▽
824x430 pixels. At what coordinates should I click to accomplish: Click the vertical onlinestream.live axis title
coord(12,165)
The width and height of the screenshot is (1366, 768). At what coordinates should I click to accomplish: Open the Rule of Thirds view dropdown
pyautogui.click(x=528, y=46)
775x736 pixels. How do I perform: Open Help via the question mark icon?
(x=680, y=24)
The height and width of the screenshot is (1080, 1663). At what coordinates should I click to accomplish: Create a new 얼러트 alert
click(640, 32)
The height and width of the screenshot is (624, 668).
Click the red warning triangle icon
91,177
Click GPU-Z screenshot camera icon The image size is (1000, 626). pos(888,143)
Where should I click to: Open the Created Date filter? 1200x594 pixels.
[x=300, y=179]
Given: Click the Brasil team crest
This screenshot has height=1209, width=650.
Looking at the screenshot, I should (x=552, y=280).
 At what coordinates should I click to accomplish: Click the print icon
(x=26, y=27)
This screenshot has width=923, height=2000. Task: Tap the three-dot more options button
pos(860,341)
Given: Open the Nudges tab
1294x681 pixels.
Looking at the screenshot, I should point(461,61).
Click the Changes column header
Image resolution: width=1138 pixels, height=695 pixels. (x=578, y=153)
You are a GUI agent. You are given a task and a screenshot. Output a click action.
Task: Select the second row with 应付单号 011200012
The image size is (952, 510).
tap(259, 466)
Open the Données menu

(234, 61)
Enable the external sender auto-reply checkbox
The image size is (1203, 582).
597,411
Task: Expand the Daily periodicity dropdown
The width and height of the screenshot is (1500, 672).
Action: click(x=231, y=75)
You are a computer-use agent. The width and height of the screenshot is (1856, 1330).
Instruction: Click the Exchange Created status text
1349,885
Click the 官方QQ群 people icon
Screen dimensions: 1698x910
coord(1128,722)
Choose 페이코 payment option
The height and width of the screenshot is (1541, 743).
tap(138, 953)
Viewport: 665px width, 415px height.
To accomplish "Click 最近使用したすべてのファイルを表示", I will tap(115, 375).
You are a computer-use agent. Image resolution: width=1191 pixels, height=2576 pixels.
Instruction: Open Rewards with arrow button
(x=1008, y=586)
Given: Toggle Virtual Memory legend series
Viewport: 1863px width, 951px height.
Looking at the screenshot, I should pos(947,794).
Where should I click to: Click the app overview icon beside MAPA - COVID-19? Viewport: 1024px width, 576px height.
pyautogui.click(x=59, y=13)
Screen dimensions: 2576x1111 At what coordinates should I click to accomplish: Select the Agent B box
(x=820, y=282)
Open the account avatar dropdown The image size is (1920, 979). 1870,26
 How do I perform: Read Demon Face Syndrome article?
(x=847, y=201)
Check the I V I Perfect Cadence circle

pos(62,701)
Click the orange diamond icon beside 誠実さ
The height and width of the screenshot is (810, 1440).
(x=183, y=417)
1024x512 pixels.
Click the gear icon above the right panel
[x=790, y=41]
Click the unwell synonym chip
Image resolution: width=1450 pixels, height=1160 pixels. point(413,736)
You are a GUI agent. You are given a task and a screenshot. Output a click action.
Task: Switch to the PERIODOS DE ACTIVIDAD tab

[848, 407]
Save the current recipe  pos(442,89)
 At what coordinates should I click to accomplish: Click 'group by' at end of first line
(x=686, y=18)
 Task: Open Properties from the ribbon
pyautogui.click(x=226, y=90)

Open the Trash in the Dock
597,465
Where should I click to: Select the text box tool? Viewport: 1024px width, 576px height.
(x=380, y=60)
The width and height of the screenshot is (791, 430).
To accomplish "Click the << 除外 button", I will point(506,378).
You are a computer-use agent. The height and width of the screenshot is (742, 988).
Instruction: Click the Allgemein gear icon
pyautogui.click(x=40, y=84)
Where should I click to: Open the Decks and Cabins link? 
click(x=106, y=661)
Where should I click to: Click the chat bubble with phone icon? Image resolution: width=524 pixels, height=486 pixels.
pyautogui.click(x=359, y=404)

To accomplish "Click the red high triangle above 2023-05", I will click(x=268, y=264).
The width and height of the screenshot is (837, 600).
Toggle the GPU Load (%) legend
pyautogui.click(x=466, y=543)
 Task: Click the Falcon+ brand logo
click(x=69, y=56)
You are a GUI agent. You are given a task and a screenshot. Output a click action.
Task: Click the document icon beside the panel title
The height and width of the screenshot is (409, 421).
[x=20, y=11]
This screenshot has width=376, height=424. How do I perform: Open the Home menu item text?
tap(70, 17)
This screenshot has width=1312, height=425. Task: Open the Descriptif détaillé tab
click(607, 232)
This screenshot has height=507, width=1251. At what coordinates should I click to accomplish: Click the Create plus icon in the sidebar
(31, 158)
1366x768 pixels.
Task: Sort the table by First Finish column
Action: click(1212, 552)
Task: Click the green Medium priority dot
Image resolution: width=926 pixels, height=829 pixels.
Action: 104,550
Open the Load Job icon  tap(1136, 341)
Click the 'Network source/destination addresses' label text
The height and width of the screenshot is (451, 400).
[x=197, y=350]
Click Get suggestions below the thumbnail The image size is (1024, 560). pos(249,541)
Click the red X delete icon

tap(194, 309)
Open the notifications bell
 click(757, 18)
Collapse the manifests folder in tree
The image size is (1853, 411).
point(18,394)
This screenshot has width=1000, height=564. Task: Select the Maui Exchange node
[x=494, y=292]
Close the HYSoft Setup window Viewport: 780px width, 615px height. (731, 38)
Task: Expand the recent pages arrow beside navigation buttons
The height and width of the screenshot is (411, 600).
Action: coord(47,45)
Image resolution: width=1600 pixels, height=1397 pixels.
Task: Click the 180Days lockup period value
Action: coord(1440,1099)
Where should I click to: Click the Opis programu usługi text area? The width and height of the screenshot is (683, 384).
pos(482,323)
△
WHAT IS EXPECTED ::
Lines from the entries that contain the string "computer" must be found and copied.

RESPONSE AREA ::
You are a computer-use agent. The width and height of the screenshot is (1856, 1330).
You are a computer-use agent. Image resolution: width=1191 pixels, height=2576 pixels.
You are a computer-use agent. The height and width of the screenshot is (742, 988).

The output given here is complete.